HI, I’ve converted few CNN models via TF-TRT (TRT=; TF=2.4.1; CUDA=11.1, python API) to run them in pipeline. Im limited by GPU (2080i - 11G mem) memory rather than throughput. TF2.4 preallocate memory per model and hence doesn’t leave “space” to load/release models in RT. Is there a OS like way to swap/copy a model memory from the GPU out to a near fast DDR(slow latency copy) to release GPU memory for other models? Of course copy back the model when needed.

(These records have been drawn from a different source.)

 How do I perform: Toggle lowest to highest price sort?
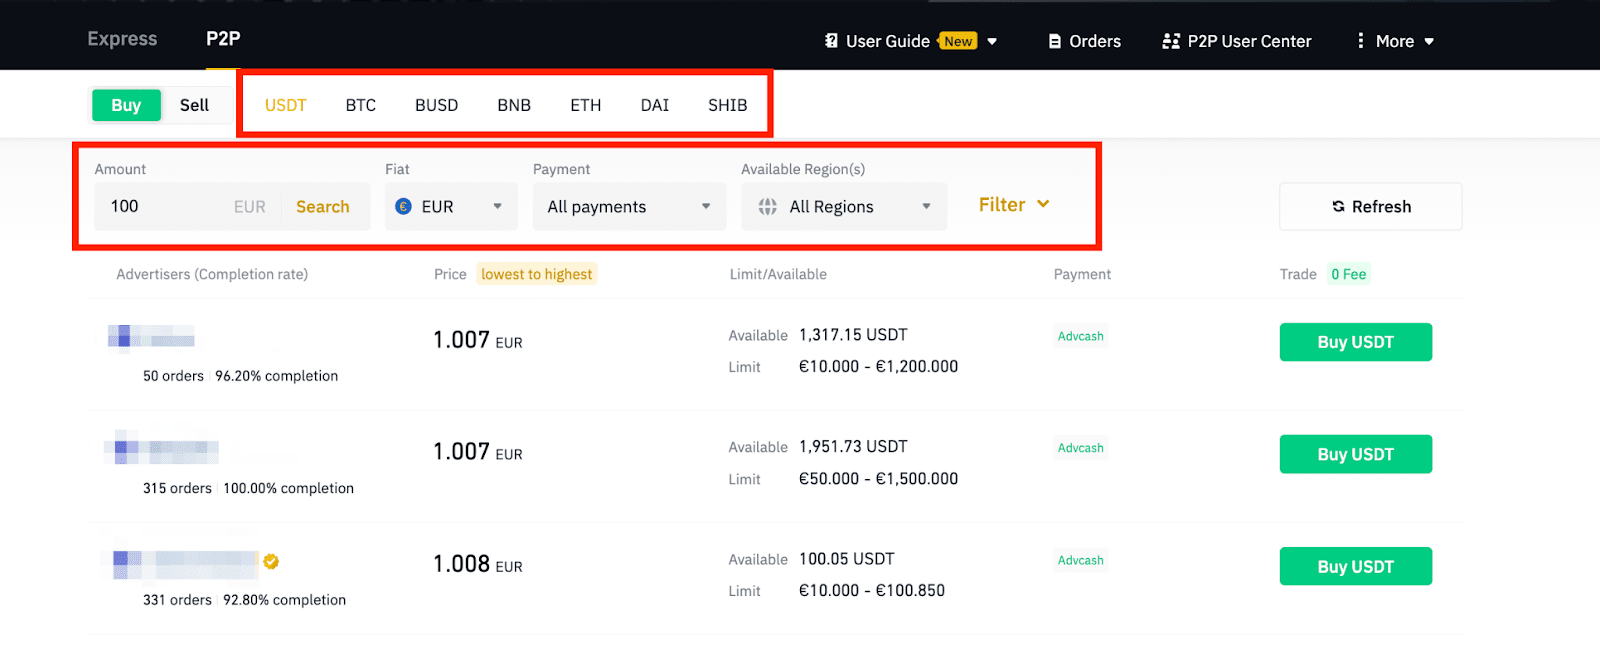tap(537, 274)
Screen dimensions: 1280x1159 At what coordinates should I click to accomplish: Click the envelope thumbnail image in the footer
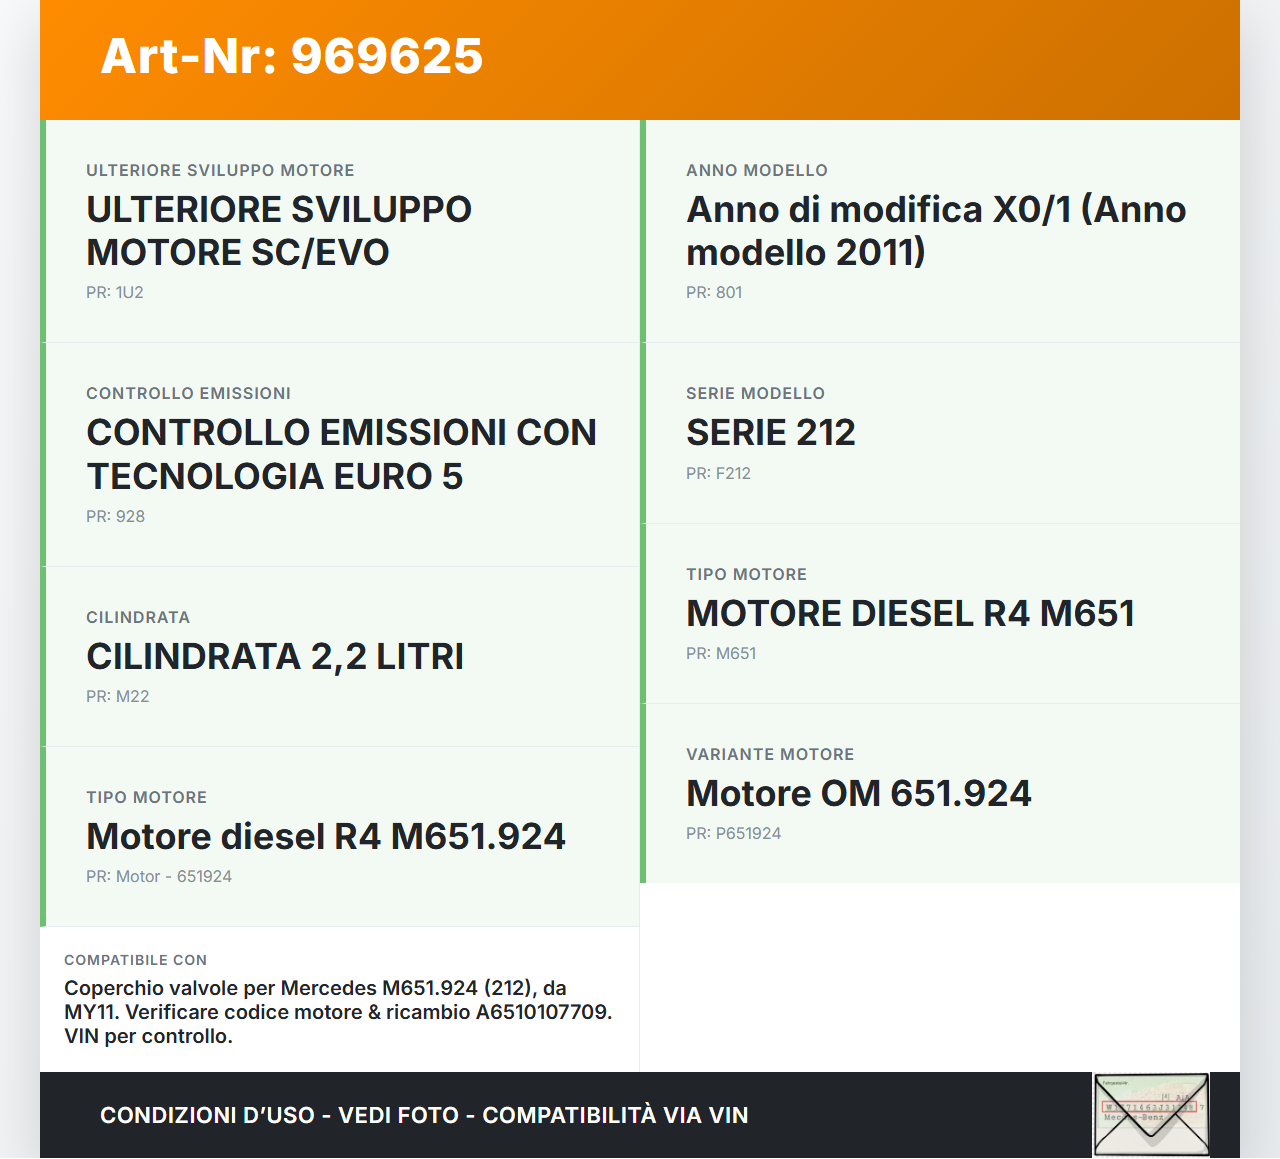(1151, 1114)
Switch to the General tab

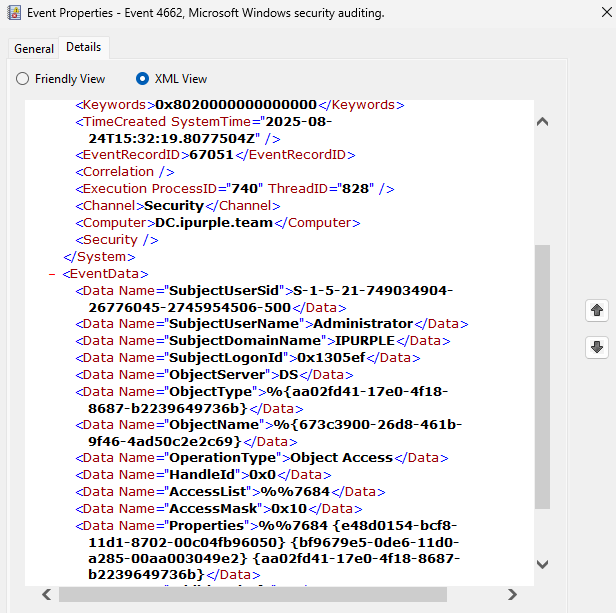click(x=34, y=49)
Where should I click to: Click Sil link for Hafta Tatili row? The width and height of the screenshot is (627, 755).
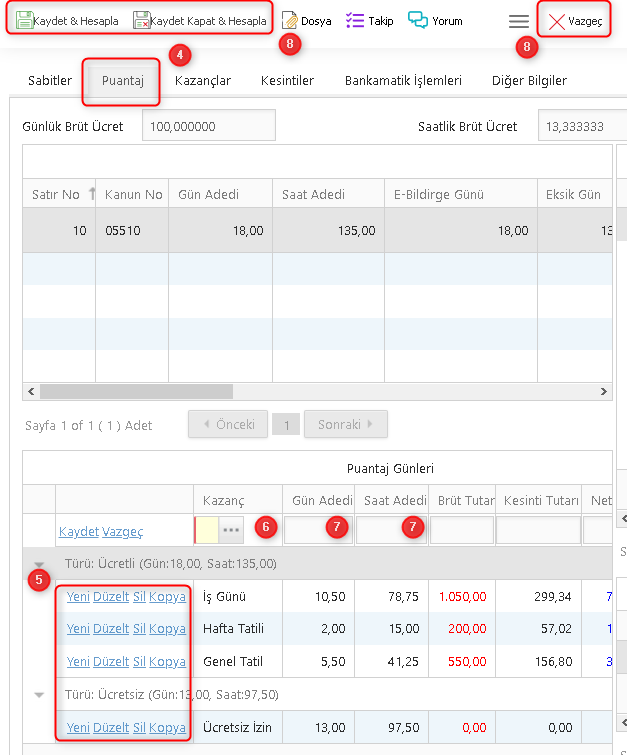(140, 629)
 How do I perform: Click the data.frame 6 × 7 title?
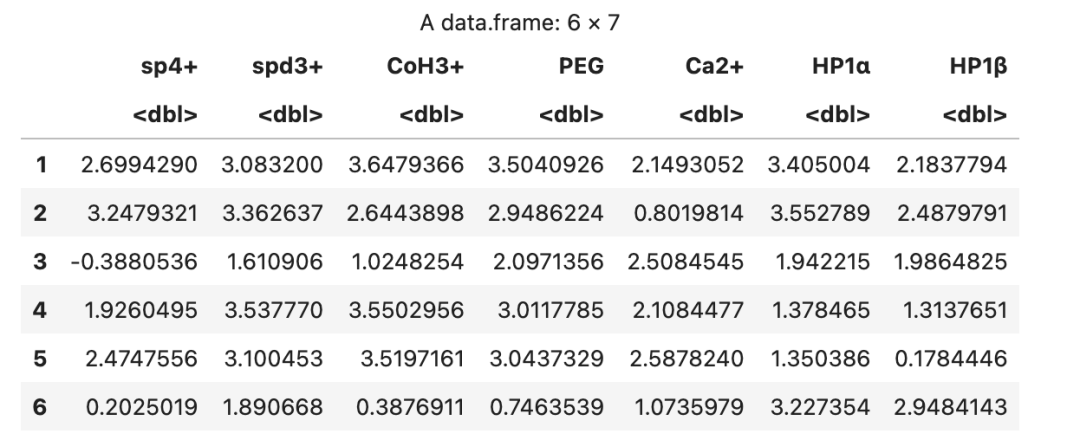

I’ve tried NVIDIA MPS in EXCLUSIVE and DEFAULT mode but it didn’t perform well and crahsed when running 4xMobileNetV2-models (1.5G GPU mem each) + segmenattion model (4.5G)


python/TF 2.4
TensorRT Version:
GPU Type: 2080i
Nvidia Driver Version:
CUDA Version: 11.1
CUDNN Version:
Operating System + Version: Ubuntu 18.04
Python Version (if applicable): 3.6x
TensorFlow Version (if applicable): 2.4x
PyTorch Version (if applicable): 1.7
Baremetal or Container (if container which image + tag):

Relevant Files

Please attach or include links to any models, data, files, or scripts necessary to reproduce your issue. (Github repo, Google Drive, Dropbox, etc.)

Steps To Reproduce

Please include:

  • Exact steps/commands to build your repro
  • Exact steps/commands to run your repro
  • Full traceback of errors encountered

Hi, Request you to share your model and script, so that we can help you better.

Alternatively, you can try running your model with trtexec command.


Hi @hanoch.kremer,

Looks like this query is already posted. We request you to respond in the below thread.

Thank you.

Hi I was trying to ask that on the same thread but answered that only tf-trt questions are being addressed. What do you recommend I do?